The projected advertiser line-up is a mix of previous advertisers and new ones as follows:

Anhueser-Busch InBev

Avocados from Mexico

Coca-Cola

Doritos

Groupon

Hyundai

Intuit

Kia

Kraft

Lexus

M&M’s

Monster Products

Mountain Dew

Pepsi

Pringles

Squarespace

Toyota

Turbotax

Verizon

WeatherTech
As we think about the game ahead, we are again reminded about the history of the Super Bowl, which began as the Championship game between what was then the NFL and the start-up AFL. The first “Super Bowl” was played on January 15, 1967 featuring the NFL Champion Green Bay Packers against the AFL Champion Kansas City Chiefs.

Historians will remind us that the two rival leagues had not even merged yet and would not do so until after the third Super Bowl. After a competitive first half, Green Bay, led by legendary Coach Vince Lombardi, easily won by a score of 35-10. Al Hirt was the halftime talent. He had no dancers, and his wardrobe did not malfunction.

The first “Super Bowl” really was not even “super”. It was merely called the AFL-NFL World Championship game and was played at a neutral site, the cavernous Los Angeles Memorial Coliseum, the stadium where the LA Rams now play. The term “Super Bowl” was an off-handed comment made by Chiefs owner, Lamar Hunt based on his granddaughter’s love of the “super ball” toy. The Super Bowl name stuck and it took on the official name after the third game.
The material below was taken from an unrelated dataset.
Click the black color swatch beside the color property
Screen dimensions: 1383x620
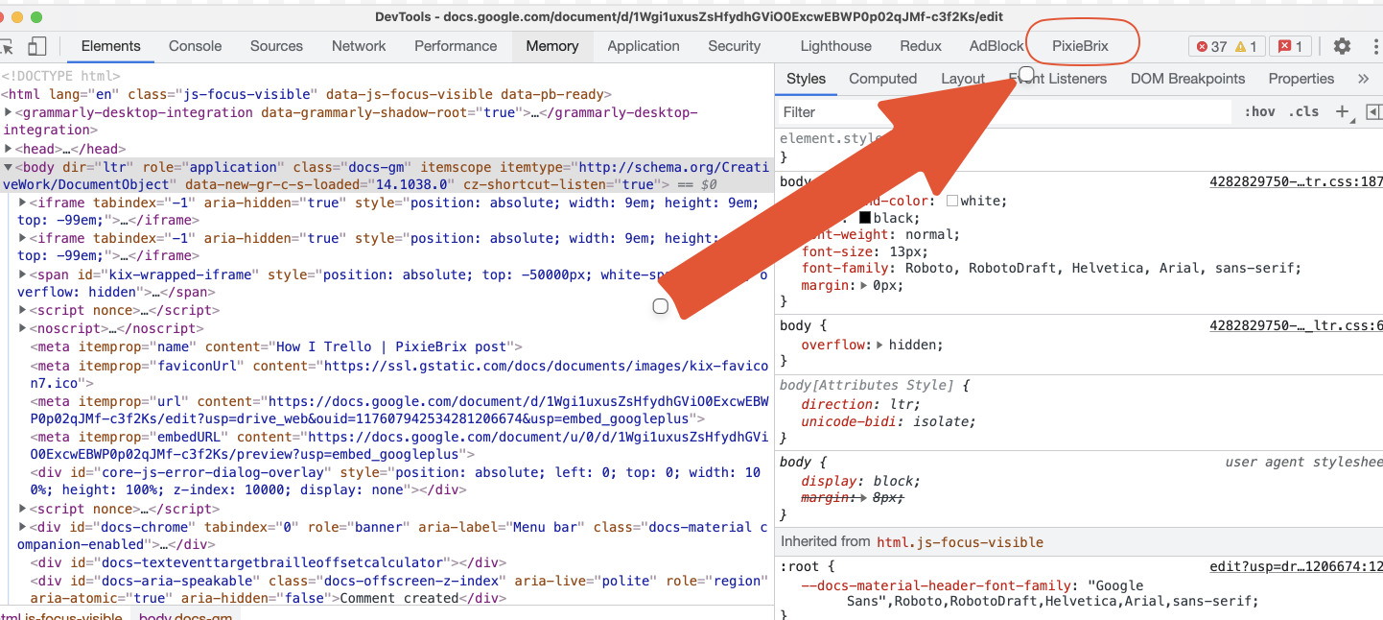[864, 218]
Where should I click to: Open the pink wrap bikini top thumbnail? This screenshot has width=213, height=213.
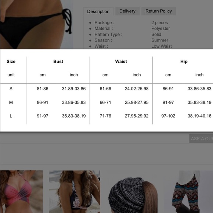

The first game was not a super event in other ways too. The game was not sold out, despite modest ticket prices ($12) and a local TV blackout. Guess it was a good beach day in LA that day. The first game was broadcast on two networks, CBS, which carried the NFL games, and NBC, which carried the AFL games. CBS charged $85,000 for a 60-second commercial, and NBC charged $75,000. The game achieved a combined 41 household rating with 51 million viewers.

This year’s advertisers will again be paying up to $5 million for each 30 second commercial, roughly $166,600 per second, which more than the cost of a full :60 on both CBS and NBC’s broadcast.

The question is always: Is this worth it for the advertiser? The firm answer is: Maybe.

There are some mitigating factors when considering the value of an ad in the Super Bowl:

1. There is no comparable event to reach such a significant mass audience. In today’s fragmented media world, there is no single program capable of delivering the audience that the Super Bowl does. There are very few “water cooler” events on TV with a similar impact.

2. The Super Bowl is far more than a game that delivers a large audience. It is a happening. That carries with it a value far greater than mere exposure. What makes advertising in the Super Bowl more powerful today is that the commercials are usually part of an elaborate campaign that also includes social media.

The real “value” of Super Bowl advertising is not found solely in the mathematical CPM. There is no event where the ads are often as noteworthy as the game itself, where millions of Americans gather with friends and family to analyze the ads as they appear. To advertisers, this represents an enormous opportunity to introduce a new commercial, which is often part of a new mega-promotional campaign that extends beyond traditional advertising.

What this means is that if you are going to be a Super Bowl advertiser, then the spot needs to be great—not just good. Because there is nothing worse than spending $5 Million and then being slammed on the Monday after for airing a weak commercial. In addition, your spot needs to be more than merely effective. To justify the hype, it needs to be a “mini-film” that others will want to view repeatedly. Therefore talking babies, animals, big production, celebrity talent, etc. should be part of the plan.

However, if you hit creative pay dirt and create a spot that is a big as the Super Bowl itself, get mega social spin, and really want the bang of reaching the widest possible audience, then $5 Million may be a price worth paying.

It’ll all be worth it if the Eagles win. They can do it (maybe). Fly, Eagles Fly.